What to do »
Give again only what runs from the line with "The height and width of the screenshot is (275, 437)." to the final line of the entries below, exactly as written and without pictures.

Dataset extract »
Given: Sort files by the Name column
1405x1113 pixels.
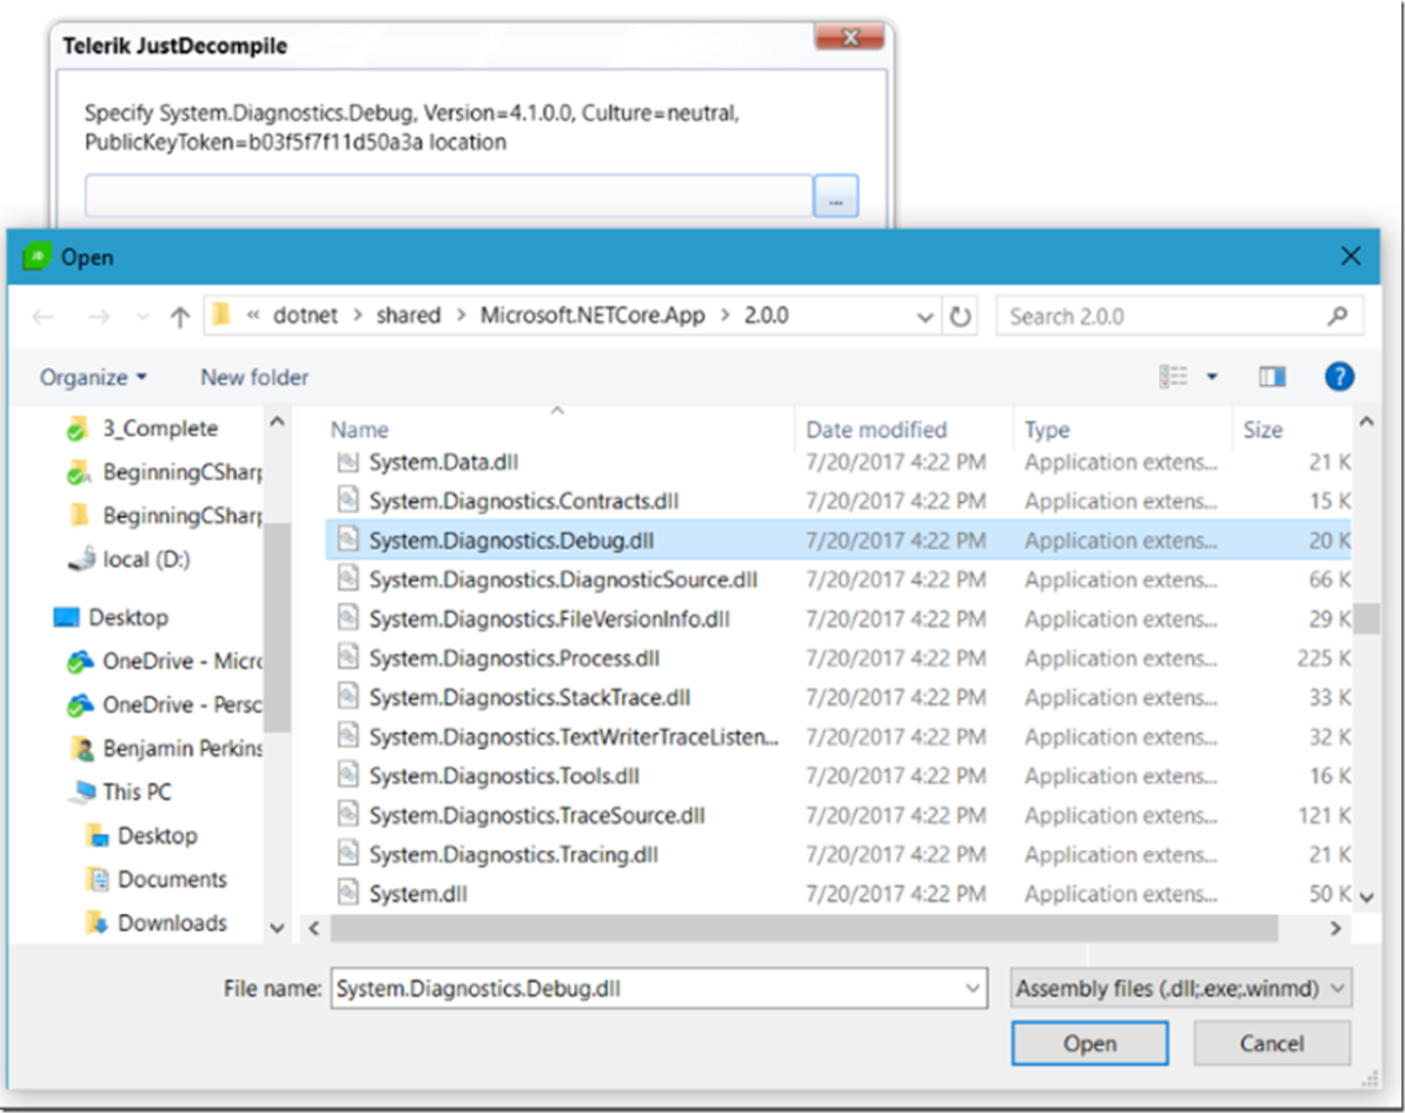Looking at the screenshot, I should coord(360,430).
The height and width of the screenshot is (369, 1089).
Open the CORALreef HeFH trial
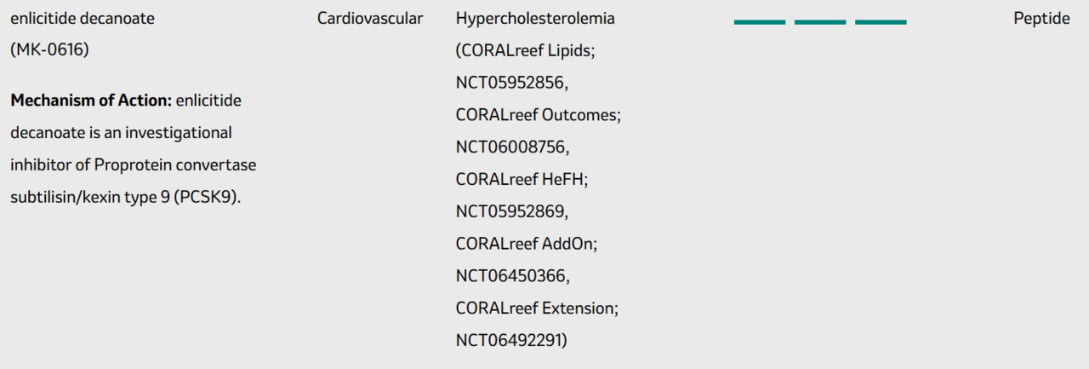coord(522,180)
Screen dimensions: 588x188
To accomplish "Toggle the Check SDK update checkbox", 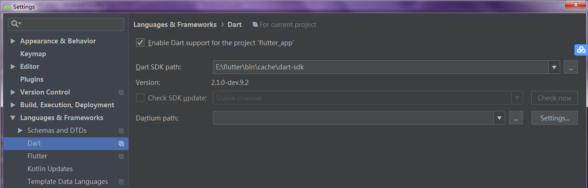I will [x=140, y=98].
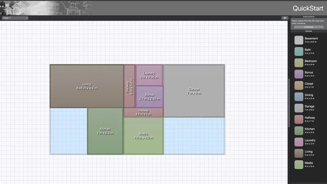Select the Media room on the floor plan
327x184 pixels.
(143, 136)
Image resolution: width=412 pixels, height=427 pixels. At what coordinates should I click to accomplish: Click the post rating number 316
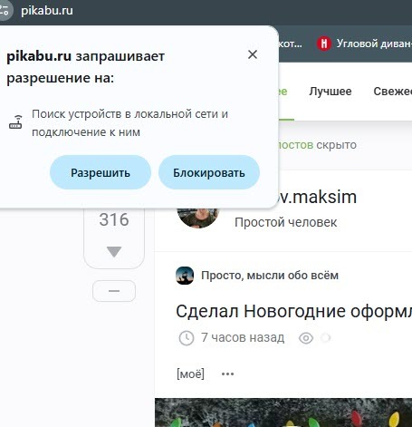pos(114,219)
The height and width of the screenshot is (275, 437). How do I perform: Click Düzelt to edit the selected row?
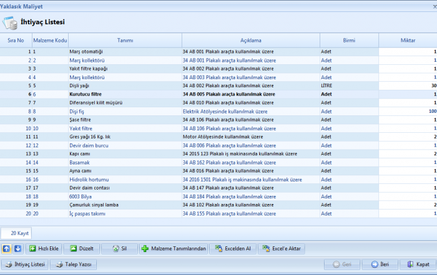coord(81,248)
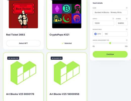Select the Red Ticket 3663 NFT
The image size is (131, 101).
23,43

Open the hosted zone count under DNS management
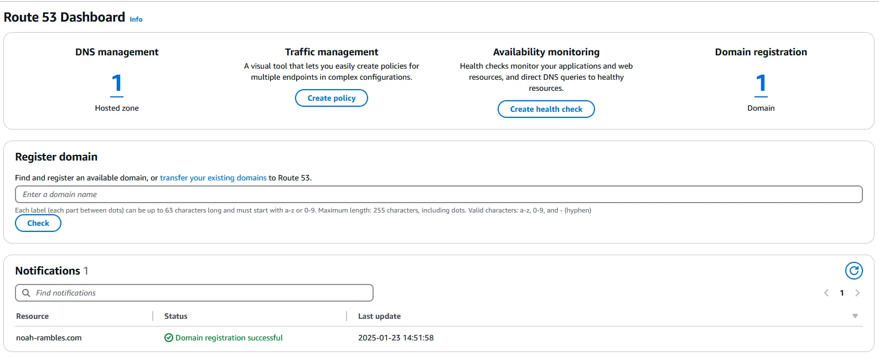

Answer space »
The height and width of the screenshot is (275, 437). How do I perform: Click Düzelt to edit the selected row?
coord(81,248)
Select the Red Ticket 3663 NFT
The image size is (131, 101).
23,43

Open the hosted zone count under DNS management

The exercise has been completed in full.